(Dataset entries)
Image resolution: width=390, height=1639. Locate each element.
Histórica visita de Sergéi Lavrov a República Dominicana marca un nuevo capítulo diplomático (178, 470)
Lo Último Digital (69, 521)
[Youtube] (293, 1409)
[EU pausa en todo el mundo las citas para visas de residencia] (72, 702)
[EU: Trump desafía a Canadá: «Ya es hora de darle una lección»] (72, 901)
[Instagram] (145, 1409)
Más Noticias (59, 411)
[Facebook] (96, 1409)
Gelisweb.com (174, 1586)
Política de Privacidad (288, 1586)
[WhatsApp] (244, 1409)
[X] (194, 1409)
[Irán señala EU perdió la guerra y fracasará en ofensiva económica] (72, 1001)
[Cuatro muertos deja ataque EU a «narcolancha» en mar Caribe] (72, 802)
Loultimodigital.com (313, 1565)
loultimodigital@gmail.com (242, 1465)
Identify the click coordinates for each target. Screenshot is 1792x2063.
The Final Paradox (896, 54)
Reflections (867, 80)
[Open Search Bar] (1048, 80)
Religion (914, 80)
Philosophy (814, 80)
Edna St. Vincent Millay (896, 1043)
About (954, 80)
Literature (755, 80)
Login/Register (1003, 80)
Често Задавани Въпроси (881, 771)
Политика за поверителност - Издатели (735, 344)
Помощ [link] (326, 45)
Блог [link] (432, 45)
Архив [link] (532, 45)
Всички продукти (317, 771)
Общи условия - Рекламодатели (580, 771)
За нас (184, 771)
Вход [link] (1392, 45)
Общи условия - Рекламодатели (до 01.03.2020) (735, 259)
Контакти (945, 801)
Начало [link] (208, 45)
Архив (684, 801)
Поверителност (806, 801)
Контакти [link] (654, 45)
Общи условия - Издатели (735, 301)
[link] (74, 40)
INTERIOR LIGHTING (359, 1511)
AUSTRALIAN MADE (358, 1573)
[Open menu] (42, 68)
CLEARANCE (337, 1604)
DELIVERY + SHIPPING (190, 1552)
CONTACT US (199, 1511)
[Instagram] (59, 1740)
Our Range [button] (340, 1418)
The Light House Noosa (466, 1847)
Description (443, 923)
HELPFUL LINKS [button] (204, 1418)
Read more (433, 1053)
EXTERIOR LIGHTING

> Directions for this task: Nothing but an exact copy of the lines from the start of the entries through the line containing "[Youtube] (293, 1409)" belongs in the response.

> Worked solution:
Image resolution: width=390, height=1639. Locate each element.
Histórica visita de Sergéi Lavrov a República Dominicana marca un nuevo capítulo diplomático (178, 470)
Lo Último Digital (69, 521)
[Youtube] (293, 1409)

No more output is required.